- _What is asked_:
Pull out the text lines from every row below and reproduce them exactly as they appear, leaving the pictures out of your answer.

- _Records shown_:

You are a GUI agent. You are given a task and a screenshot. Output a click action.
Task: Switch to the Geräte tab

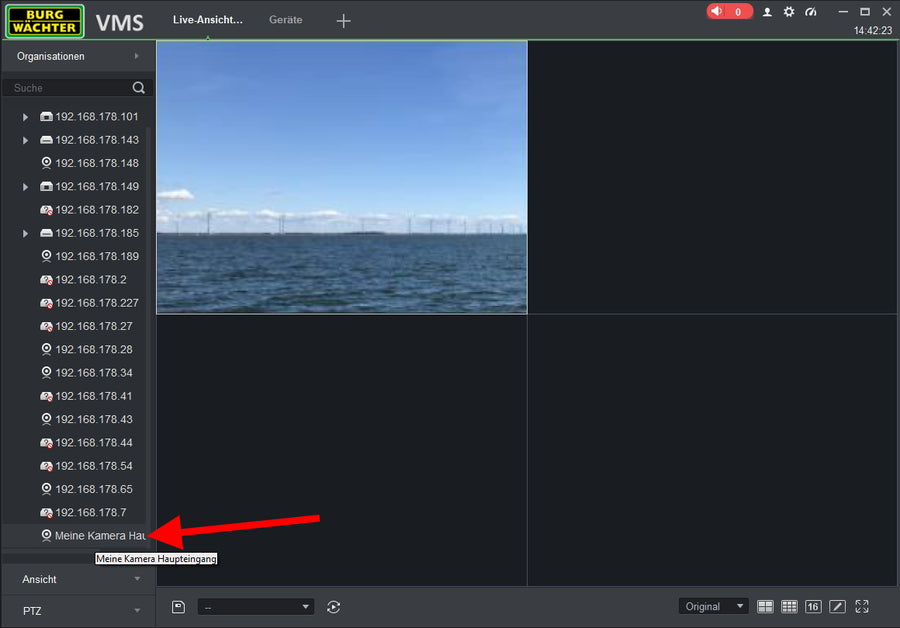(x=285, y=20)
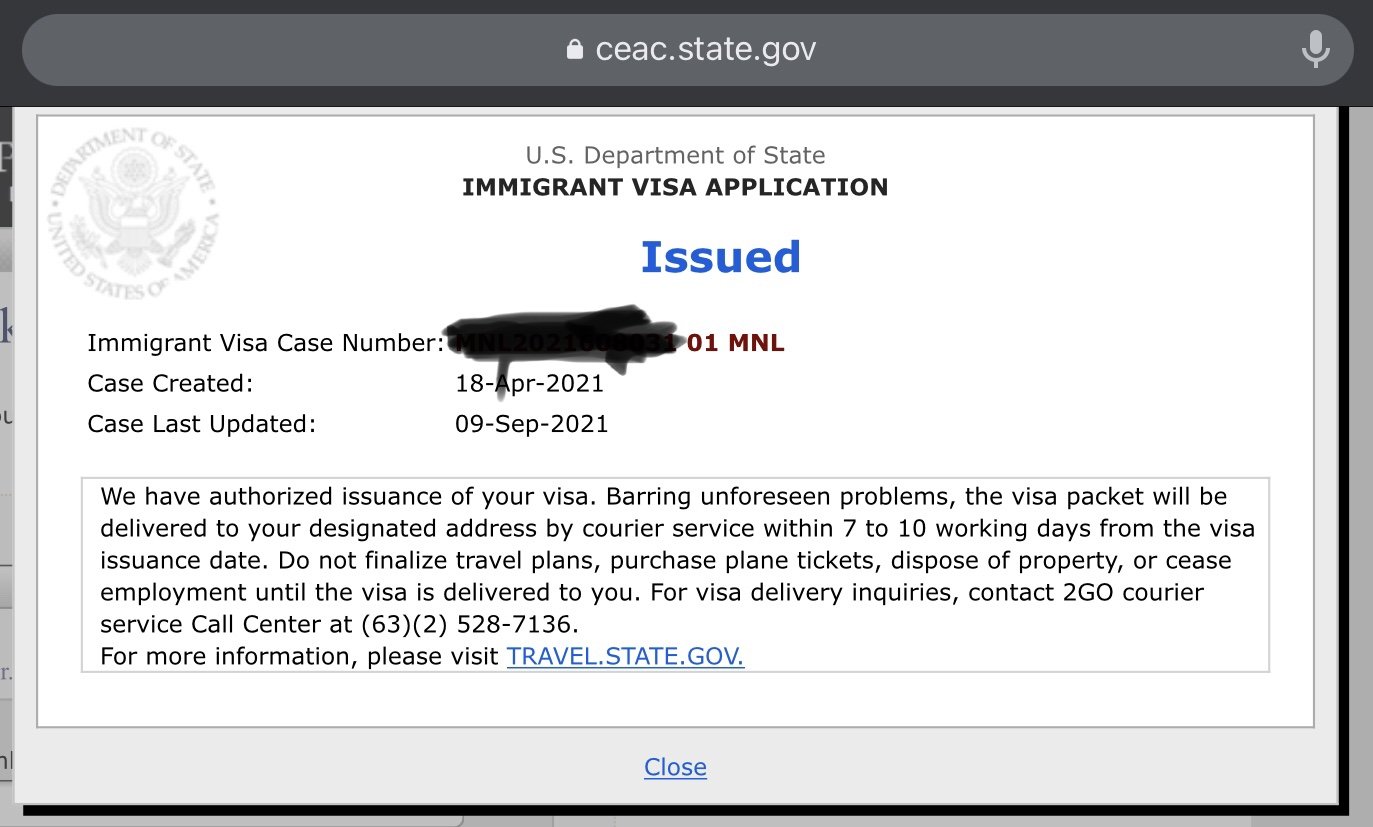Click the ceac.state.gov URL text
1373x827 pixels.
click(x=705, y=49)
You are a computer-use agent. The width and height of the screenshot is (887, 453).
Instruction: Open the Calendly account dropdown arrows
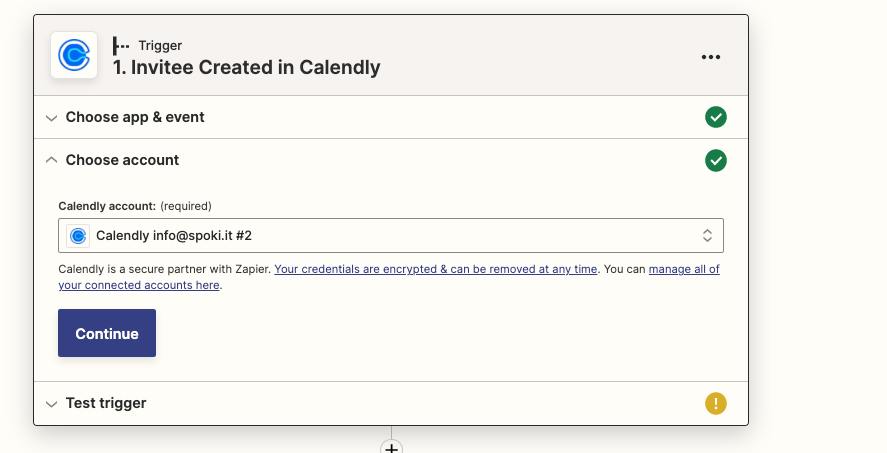click(707, 236)
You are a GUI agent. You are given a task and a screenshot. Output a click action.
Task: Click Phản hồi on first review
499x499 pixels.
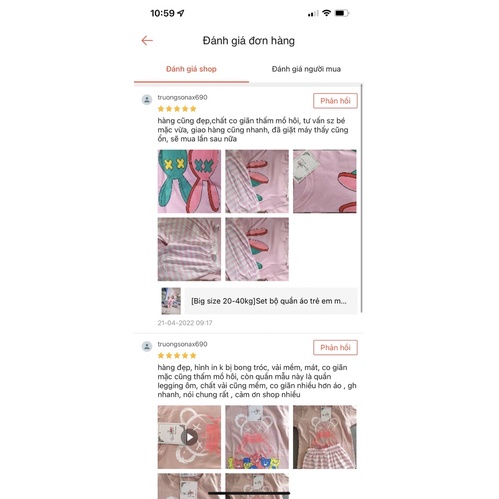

- _Task solution_:
You are a GUI agent. You are given a task and a screenshot. Output a click action.
Task: Switch to the Geräte tab

(x=285, y=20)
Click the ceac.state.gov URL text
1373x827 pixels.
click(x=705, y=49)
You are a computer-use agent. The width and height of the screenshot is (887, 453).
Instruction: Open the Calendly account dropdown arrows
click(707, 236)
You are a GUI agent. You are given a task and a screenshot. Output a click action.
Task: Click Phản hồi on first review
499x499 pixels.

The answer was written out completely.